At one point in the story, The Doctor gets hooked up to the array on the space ship and has a couple visions. One involves Leela, which he realizes is a memory from his past, but the other is of a lone, baleful gray eye looking at him through a broken window that shimmered orange and brown and yellow. It whispers to The Doctor and asks if he'd forgotten him already. The Doctor ponders this vision at the end of the story and I am wondering if it will be addressed in another of these PDAs.

Being set in the time period of the show's last season, Relative Dementias does include some Cartmel Masterplany stuff. The mysterious vision is one element that can be ascribed to it. Another is Brunner's son, Michael. Michael is in UNIT, or rather was in UNIT. He's gone AWOL and is wrestling with telling his mother. His decision to desert his post came from much anger and confusion. Amongst the reasons is The Doctor who, although he has helped humanity, has also been responsible for the deaths of many people including Michael's friends and comrades in arms. It's a far cry from intimations about The Doctor's mysterious past but I think it fits in with an overall darker view of him and engenders some ambivalence about him as well. This is something that have fit well in the last season of the New Series.
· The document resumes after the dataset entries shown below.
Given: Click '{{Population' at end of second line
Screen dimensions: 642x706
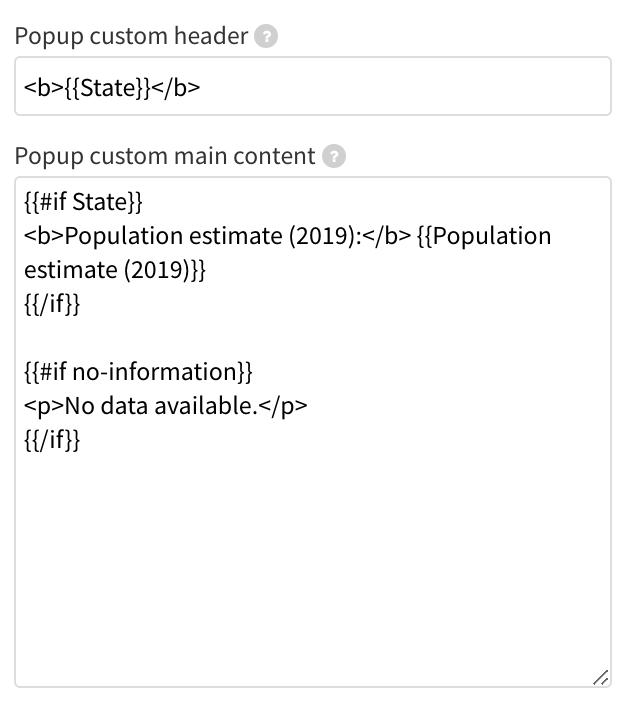Looking at the screenshot, I should 484,236.
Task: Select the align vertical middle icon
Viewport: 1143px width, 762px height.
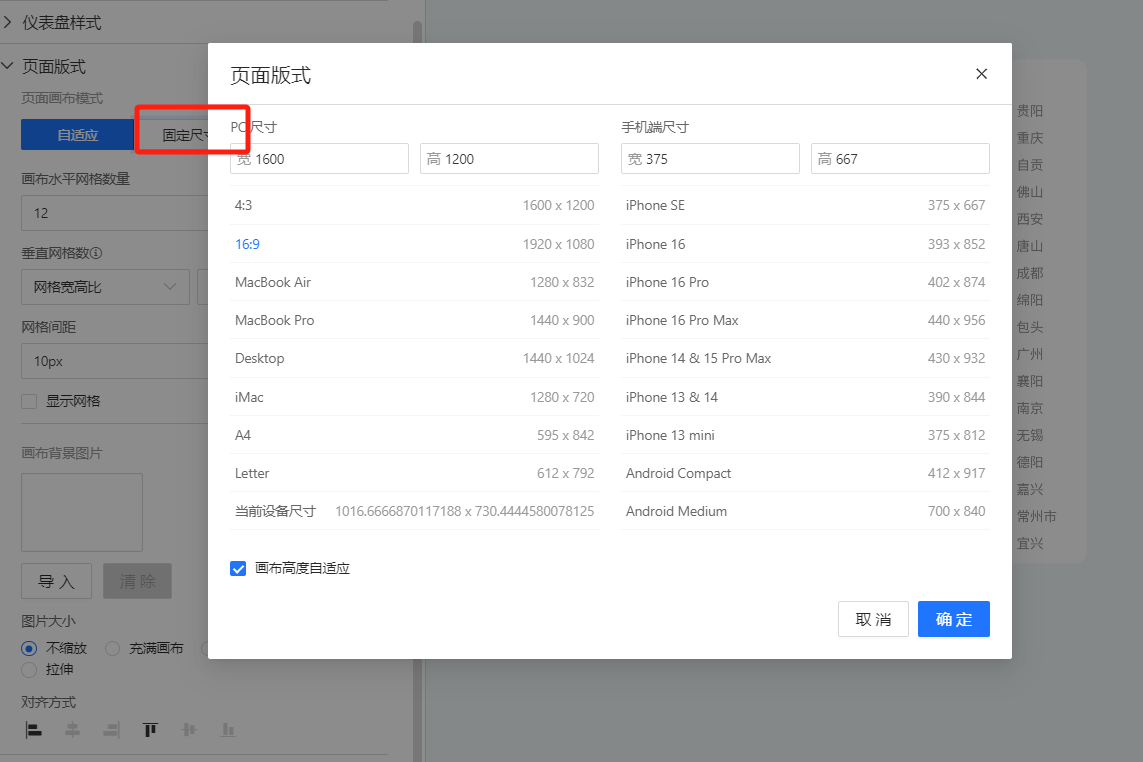Action: pos(189,730)
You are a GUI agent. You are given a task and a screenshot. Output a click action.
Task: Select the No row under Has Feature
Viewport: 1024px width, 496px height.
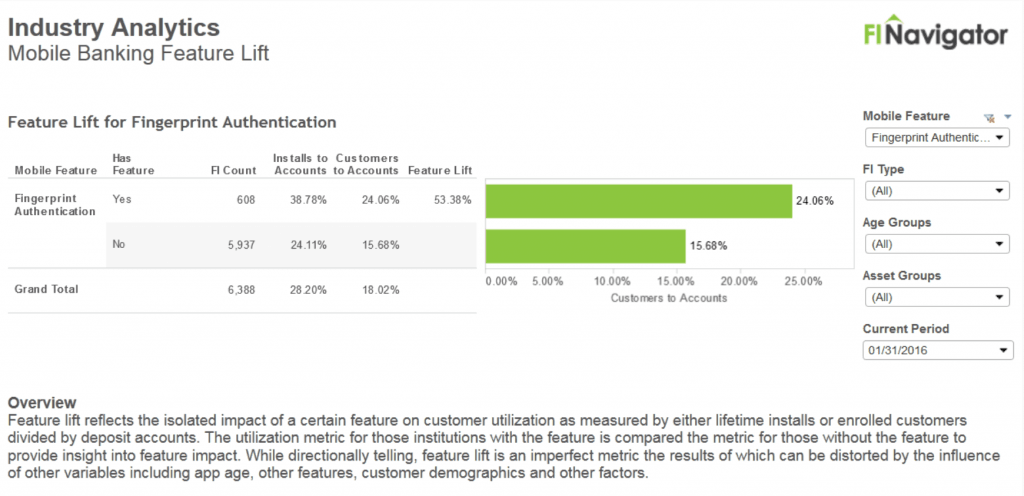(121, 244)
 Michalowski generally keeps his characterizations of The Doctor and Ace within the boundaries set by the TV series. I've noticed that there's a general consensus amongst fans that, for the 7th Doctor, portraying him and Ace in a way that is consonant with how they were portrayed on TV is a good thing. (Conversely, fans of the 6th Doctor books praise authors who portray him in a less acerbic manner than he was on TV and more like the character that Colin Baker and Big Finish developed for their audios.) And I suppose it is. This certainly gives the books a certain familiarity. On the other hand, I am curious if any of the authors tweaked the characters a bit. I'm not looking for a 180 but for some development, some expansion. So far I haven't found that in the PDAs but it may happen yet. I'm not complaining, mind you. Perhaps the Virgin New Adventures take our beloved heroes in new directions. I shall find out.

With Ace being separated from The Doctor for quite a while and the fact that she takes charge, saves people, and kicks a little butt, it's easier to see how she is a precursor to the companions of the New Series. While there's no Nitro 9 here, Ace is a partner to The Doctor and not simply a damsel in distress and/or springboard for the Timelord to relay his deductions. Michalowski portrays her as capable, smart, and independent yet also as a teenager still figuring out what it means to be an adult. She blushes when meeting a cute young man yet is able to adjust to being thrust onto an alien space ship like a consummate pro.

Relative Dementias kept mostly to the blueprint established by the TV show but it tweaked the formula a little bit. There are more subsidiary characters here and it was fun to read as Michalowski established them independently and then drew them all together. Plus there's Michal who views The Doctor as someone who brings death in his wake as opposed to a savior to humanity. But it's mostly The Doctor and Ace battling an alien baddie. The time travel twist was icing on the cake.